-- Your assignment --
Transcribe the records in full.

-- Data for this exercise --
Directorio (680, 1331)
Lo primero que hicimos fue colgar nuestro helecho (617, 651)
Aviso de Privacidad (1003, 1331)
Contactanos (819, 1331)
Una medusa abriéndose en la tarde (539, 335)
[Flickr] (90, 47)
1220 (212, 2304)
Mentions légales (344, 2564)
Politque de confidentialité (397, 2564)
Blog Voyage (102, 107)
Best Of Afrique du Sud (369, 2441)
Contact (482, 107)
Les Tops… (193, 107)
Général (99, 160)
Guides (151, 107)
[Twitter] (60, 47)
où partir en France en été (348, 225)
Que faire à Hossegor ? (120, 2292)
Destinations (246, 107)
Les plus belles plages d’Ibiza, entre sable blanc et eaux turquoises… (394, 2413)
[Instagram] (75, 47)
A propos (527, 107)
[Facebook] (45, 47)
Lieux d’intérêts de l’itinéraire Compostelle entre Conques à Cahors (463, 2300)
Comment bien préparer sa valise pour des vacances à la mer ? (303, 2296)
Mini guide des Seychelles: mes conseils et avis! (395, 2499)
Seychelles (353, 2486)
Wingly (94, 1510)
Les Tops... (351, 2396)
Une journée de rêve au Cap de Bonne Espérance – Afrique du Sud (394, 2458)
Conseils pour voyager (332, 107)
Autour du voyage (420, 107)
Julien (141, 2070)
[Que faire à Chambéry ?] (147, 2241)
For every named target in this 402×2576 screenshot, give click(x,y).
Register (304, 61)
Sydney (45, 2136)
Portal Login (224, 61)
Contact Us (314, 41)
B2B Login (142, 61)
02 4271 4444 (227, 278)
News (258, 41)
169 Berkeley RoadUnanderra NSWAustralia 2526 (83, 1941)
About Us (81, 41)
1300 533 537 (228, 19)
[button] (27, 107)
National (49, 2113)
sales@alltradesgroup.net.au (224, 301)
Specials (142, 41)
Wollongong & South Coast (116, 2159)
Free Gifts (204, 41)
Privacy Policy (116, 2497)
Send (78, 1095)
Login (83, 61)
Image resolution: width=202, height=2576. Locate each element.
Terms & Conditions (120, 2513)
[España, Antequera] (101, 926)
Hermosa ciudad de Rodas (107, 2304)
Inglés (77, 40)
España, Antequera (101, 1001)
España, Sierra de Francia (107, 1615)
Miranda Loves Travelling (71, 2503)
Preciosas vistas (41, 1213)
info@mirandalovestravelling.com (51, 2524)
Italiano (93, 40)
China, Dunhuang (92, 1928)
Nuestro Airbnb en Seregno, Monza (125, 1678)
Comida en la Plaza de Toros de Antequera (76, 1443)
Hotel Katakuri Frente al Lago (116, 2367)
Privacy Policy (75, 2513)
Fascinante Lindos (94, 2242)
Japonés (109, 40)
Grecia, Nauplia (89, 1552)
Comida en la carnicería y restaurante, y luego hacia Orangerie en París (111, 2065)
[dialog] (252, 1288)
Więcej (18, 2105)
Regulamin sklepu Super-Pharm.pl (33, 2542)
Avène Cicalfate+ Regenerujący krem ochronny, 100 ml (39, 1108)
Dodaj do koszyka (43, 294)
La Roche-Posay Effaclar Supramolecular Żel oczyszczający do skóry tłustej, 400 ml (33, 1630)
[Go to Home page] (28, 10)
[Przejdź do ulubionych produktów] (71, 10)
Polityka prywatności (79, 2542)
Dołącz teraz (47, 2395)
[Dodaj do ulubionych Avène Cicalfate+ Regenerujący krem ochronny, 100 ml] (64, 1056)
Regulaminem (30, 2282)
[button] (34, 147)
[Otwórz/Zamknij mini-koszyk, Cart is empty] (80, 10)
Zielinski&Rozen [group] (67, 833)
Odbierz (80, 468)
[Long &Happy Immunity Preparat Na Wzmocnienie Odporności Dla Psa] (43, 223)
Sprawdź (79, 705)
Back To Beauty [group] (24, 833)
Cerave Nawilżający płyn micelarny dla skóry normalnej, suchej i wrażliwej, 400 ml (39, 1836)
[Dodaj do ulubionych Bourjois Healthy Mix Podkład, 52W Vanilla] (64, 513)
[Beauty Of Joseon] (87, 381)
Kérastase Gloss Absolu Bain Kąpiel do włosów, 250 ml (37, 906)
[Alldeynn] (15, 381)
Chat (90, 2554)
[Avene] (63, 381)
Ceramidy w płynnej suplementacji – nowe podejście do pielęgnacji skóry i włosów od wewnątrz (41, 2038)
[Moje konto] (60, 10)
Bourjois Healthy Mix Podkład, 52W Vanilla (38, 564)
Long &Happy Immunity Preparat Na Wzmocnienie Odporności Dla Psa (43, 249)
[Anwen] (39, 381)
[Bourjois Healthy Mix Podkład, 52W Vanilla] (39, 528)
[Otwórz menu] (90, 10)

-- Solution --
Directorio (680, 1331)
Lo primero que hicimos fue colgar nuestro helecho (617, 651)
Aviso de Privacidad (1003, 1331)
Contactanos (819, 1331)
Una medusa abriéndose en la tarde (539, 335)
[Flickr] (90, 47)
1220 (212, 2304)
Mentions légales (344, 2564)
Politque de confidentialité (397, 2564)
Blog Voyage (102, 107)
Best Of Afrique du Sud (369, 2441)
Contact (482, 107)
Les Tops… (193, 107)
Général (99, 160)
Guides (151, 107)
[Twitter] (60, 47)
où partir en France en été (348, 225)
Que faire à Hossegor ? (120, 2292)
Destinations (246, 107)
Les plus belles plages d’Ibiza, entre sable blanc et eaux turquoises… (394, 2413)
[Instagram] (75, 47)
A propos (527, 107)
[Facebook] (45, 47)
Lieux d’intérêts de l’itinéraire Compostelle entre Conques à Cahors (463, 2300)
Comment bien préparer sa valise pour des vacances à la mer ? (303, 2296)
Mini guide des Seychelles: mes conseils et avis! (395, 2499)
Seychelles (353, 2486)
Wingly (94, 1510)
Les Tops... (351, 2396)
Une journée de rêve au Cap de Bonne Espérance – Afrique du Sud (394, 2458)
Conseils pour voyager (332, 107)
Autour du voyage (420, 107)
Julien (141, 2070)
[Que faire à Chambéry ?] (147, 2241)
For every named target in this 402×2576 screenshot, give click(x,y).
Register (304, 61)
Sydney (45, 2136)
Portal Login (224, 61)
Contact Us (314, 41)
B2B Login (142, 61)
02 4271 4444 (227, 278)
News (258, 41)
169 Berkeley RoadUnanderra NSWAustralia 2526 (83, 1941)
About Us (81, 41)
1300 533 537 (228, 19)
[button] (27, 107)
National (49, 2113)
sales@alltradesgroup.net.au (224, 301)
Specials (142, 41)
Wollongong & South Coast (116, 2159)
Free Gifts (204, 41)
Privacy Policy (116, 2497)
Send (78, 1095)
Login (83, 61)
Image resolution: width=202, height=2576. Locate each element.
Terms & Conditions (120, 2513)
[España, Antequera] (101, 926)
Hermosa ciudad de Rodas (107, 2304)
Inglés (77, 40)
España, Antequera (101, 1001)
España, Sierra de Francia (107, 1615)
Miranda Loves Travelling (71, 2503)
Preciosas vistas (41, 1213)
info@mirandalovestravelling.com (51, 2524)
Italiano (93, 40)
China, Dunhuang (92, 1928)
Nuestro Airbnb en Seregno, Monza (125, 1678)
Comida en la Plaza de Toros de Antequera (76, 1443)
Hotel Katakuri Frente al Lago (116, 2367)
Privacy Policy (75, 2513)
Fascinante Lindos (94, 2242)
Japonés (109, 40)
Grecia, Nauplia (89, 1552)
Comida en la carnicería y restaurante, y luego hacia Orangerie en París (111, 2065)
[dialog] (252, 1288)
Więcej (18, 2105)
Regulamin sklepu Super-Pharm.pl (33, 2542)
Avène Cicalfate+ Regenerujący krem ochronny, 100 ml (39, 1108)
Dodaj do koszyka (43, 294)
La Roche-Posay Effaclar Supramolecular Żel oczyszczający do skóry tłustej, 400 ml (33, 1630)
[Go to Home page] (28, 10)
[Przejdź do ulubionych produktów] (71, 10)
Polityka prywatności (79, 2542)
Dołącz teraz (47, 2395)
[Dodaj do ulubionych Avène Cicalfate+ Regenerujący krem ochronny, 100 ml] (64, 1056)
Regulaminem (30, 2282)
[button] (34, 147)
[Otwórz/Zamknij mini-koszyk, Cart is empty] (80, 10)
Zielinski&Rozen [group] (67, 833)
Odbierz (80, 468)
[Long &Happy Immunity Preparat Na Wzmocnienie Odporności Dla Psa] (43, 223)
Sprawdź (79, 705)
Back To Beauty [group] (24, 833)
Cerave Nawilżający płyn micelarny dla skóry normalnej, suchej i wrażliwej, 400 ml (39, 1836)
[Dodaj do ulubionych Bourjois Healthy Mix Podkład, 52W Vanilla] (64, 513)
[Beauty Of Joseon] (87, 381)
Kérastase Gloss Absolu Bain Kąpiel do włosów, 250 ml (37, 906)
[Alldeynn] (15, 381)
Chat (90, 2554)
[Avene] (63, 381)
Ceramidy w płynnej suplementacji – nowe podejście do pielęgnacji skóry i włosów od wewnątrz (41, 2038)
[Moje konto] (60, 10)
Bourjois Healthy Mix Podkład, 52W Vanilla (38, 564)
Long &Happy Immunity Preparat Na Wzmocnienie Odporności Dla Psa (43, 249)
[Anwen] (39, 381)
[Bourjois Healthy Mix Podkład, 52W Vanilla] (39, 528)
[Otwórz menu] (90, 10)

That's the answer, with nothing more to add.